Taxpayers Fleeing Illinois

Bergman says the state’s pension problems are causing taxpayers to leave the state.

“If you look at migration trends, Illinois is among the leaders in the 50 states in outmigration,” Bergman said. “That reflects the fact that a growing number of people are concerned about what fixing this mess will cost. The states that are in bad shape are seeing higher rates of outmigration. The Gallup organization has a poll across the 50 states that shows that states with higher financial stress, as we measure it, also tend to have lower trust in the state government. You can see an impact in states with bad financial stats on the delivery of social services for those in low or middle classes.”

Putting Politicians First

Kayla Weems, a media relations manager with the Illinois Policy Institute, says lawmakers’ refusal to reduce government spending is the main problem with Illinois’ budgets.

“For too many years, politicians have put themselves first, along with the unions and special interests,” Weems said. “We see this in how the state continually spends money that it doesn’t have on government waste, bloated administration salaries, and inefficiencies in the system.”

Weems says enrolling new government employees in a defined-contribution pension plan—similar to pension plans enjoyed by many private sector employees—instead of the current defined-benefit system, is one way to help solve the state’s pension problems.

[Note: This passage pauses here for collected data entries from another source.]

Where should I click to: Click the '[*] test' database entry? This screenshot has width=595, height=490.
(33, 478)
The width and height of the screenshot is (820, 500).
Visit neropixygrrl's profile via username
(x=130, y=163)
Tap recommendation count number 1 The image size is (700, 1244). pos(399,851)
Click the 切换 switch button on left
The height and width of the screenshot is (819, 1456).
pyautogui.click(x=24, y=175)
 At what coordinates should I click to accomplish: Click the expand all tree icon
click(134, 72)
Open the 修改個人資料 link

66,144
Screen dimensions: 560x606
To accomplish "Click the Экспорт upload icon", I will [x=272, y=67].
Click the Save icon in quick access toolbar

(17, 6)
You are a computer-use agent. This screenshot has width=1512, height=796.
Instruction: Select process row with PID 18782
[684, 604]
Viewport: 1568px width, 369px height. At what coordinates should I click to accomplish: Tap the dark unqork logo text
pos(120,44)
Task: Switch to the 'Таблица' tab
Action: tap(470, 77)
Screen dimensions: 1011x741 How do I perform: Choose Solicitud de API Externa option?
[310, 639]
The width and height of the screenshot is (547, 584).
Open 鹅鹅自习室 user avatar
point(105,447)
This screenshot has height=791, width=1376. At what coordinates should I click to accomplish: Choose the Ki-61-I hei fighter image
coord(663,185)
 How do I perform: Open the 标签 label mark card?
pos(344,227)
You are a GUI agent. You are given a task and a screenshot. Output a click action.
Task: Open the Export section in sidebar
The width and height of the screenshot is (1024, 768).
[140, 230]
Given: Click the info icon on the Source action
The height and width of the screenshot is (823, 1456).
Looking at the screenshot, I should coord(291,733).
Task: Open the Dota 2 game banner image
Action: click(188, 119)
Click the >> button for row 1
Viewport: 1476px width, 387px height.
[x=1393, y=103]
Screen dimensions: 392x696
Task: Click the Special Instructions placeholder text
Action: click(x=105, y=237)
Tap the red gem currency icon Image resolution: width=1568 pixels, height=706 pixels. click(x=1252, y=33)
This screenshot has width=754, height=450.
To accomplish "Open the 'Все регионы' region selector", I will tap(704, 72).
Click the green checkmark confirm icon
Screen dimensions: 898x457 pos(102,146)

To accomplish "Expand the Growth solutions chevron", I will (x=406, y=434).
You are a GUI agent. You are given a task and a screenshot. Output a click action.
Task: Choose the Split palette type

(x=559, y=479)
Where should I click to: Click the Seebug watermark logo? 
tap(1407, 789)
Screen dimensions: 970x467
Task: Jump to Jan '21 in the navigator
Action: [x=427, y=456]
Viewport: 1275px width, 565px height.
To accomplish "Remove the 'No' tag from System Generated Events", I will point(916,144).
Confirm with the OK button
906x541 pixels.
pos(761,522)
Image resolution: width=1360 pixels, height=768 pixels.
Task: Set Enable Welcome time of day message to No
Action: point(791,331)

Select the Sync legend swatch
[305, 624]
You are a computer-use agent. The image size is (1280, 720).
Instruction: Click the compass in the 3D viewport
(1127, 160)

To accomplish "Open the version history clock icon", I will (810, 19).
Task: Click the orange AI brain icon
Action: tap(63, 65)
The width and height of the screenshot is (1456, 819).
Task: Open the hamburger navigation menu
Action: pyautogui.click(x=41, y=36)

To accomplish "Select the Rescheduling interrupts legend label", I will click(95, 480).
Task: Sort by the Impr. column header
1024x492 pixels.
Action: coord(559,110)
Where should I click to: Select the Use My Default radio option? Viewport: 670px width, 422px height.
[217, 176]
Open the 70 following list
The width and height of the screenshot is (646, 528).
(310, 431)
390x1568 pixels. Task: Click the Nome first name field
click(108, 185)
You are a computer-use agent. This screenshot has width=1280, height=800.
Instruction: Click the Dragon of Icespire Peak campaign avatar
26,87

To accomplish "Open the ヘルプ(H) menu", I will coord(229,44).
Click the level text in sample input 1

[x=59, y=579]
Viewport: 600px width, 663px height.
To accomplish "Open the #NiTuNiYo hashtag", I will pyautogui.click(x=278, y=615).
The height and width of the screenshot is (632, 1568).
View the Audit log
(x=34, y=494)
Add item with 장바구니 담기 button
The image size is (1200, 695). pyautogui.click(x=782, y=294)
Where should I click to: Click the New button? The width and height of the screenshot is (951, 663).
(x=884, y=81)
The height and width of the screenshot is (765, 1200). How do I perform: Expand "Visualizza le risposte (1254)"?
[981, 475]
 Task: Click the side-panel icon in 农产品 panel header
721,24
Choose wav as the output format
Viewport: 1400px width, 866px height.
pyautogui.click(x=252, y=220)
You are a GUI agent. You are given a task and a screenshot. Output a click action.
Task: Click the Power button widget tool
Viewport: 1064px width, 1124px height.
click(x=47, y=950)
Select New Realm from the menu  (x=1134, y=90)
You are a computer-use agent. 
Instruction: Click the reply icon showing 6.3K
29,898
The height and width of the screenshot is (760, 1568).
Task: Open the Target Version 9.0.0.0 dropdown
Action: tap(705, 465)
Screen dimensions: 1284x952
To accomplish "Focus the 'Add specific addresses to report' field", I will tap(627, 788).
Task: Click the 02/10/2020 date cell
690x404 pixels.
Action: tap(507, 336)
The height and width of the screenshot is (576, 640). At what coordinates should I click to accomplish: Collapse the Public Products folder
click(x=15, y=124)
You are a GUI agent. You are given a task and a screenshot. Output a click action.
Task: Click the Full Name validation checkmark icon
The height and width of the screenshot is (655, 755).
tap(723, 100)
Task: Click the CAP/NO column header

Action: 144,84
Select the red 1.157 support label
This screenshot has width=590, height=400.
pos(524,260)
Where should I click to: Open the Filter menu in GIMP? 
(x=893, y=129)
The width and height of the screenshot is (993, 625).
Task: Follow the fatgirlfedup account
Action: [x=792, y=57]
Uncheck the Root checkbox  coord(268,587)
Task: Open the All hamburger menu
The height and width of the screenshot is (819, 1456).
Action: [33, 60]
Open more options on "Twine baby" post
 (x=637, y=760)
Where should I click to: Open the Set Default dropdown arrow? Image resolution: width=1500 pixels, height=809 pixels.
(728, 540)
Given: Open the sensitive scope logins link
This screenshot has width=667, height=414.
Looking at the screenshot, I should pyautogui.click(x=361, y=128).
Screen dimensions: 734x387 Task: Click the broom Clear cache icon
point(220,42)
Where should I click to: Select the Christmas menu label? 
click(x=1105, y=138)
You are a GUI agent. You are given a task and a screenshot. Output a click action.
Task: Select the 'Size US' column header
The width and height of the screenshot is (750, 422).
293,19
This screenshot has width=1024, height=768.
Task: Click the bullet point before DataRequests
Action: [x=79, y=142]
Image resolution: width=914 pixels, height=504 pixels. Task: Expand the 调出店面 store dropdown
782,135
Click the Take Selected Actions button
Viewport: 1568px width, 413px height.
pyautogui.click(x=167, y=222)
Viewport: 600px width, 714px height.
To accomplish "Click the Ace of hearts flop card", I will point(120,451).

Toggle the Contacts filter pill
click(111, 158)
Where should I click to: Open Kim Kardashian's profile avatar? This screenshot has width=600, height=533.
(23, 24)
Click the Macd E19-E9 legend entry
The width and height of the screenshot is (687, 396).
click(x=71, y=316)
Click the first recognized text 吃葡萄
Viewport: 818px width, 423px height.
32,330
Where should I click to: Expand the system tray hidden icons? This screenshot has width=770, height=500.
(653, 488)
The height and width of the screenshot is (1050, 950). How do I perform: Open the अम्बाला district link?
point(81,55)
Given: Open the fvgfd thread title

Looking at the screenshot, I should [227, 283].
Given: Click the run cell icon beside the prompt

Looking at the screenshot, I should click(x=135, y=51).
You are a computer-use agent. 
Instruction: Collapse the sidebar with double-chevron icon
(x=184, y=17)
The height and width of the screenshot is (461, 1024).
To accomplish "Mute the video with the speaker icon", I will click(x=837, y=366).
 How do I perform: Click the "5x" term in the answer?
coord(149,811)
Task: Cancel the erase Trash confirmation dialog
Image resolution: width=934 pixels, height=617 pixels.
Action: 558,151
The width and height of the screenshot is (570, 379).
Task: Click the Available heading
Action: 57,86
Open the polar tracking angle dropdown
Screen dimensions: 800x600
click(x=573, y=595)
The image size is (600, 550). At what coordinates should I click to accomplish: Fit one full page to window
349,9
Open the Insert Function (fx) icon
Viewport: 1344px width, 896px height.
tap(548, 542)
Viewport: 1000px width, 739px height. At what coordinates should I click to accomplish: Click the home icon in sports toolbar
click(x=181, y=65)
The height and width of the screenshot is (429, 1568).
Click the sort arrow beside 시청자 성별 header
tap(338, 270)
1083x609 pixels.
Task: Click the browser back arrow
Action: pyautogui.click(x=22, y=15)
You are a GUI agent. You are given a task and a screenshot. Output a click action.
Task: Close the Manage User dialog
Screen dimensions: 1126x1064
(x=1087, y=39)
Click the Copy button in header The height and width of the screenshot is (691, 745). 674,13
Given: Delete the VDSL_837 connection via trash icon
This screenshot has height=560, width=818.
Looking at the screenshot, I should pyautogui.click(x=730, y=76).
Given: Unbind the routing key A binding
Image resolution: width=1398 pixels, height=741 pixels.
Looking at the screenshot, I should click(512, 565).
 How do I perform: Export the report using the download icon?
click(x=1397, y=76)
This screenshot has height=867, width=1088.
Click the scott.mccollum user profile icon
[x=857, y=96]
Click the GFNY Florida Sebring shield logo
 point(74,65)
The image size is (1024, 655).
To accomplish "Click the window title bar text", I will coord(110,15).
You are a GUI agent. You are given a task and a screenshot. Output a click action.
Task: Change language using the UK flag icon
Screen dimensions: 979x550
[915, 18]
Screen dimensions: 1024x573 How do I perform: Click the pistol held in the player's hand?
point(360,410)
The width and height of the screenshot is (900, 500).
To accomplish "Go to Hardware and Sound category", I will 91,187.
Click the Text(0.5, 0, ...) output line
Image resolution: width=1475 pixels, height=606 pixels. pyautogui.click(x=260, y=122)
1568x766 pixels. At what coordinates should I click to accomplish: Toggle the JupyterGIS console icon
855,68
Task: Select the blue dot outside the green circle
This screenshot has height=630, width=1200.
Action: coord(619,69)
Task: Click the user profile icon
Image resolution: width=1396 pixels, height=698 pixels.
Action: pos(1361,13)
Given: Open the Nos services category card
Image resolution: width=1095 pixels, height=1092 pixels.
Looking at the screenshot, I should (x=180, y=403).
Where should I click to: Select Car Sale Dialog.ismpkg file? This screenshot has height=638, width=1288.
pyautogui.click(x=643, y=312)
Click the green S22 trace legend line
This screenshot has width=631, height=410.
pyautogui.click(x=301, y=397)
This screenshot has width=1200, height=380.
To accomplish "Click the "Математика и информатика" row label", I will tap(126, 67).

“Illinois can begin to end its $130 billion pension crisis by passing a holistic 401(k)-style retirement reform plan,” Weems said. “This plan enrolls all new workers in a new, hybrid self-managed retirement plan based on the State Universities Retirement System’s existing [self-managed retirement plan], giving all current workers the option to enroll.

“This SMP is the only one that protects worker benefits under the Illinois Constitution, protects funding for social services, avoids harming Illinoisans with another tax hike, begins an end to the broken pension system, … and provides real retirement security to state workers,” Weems said.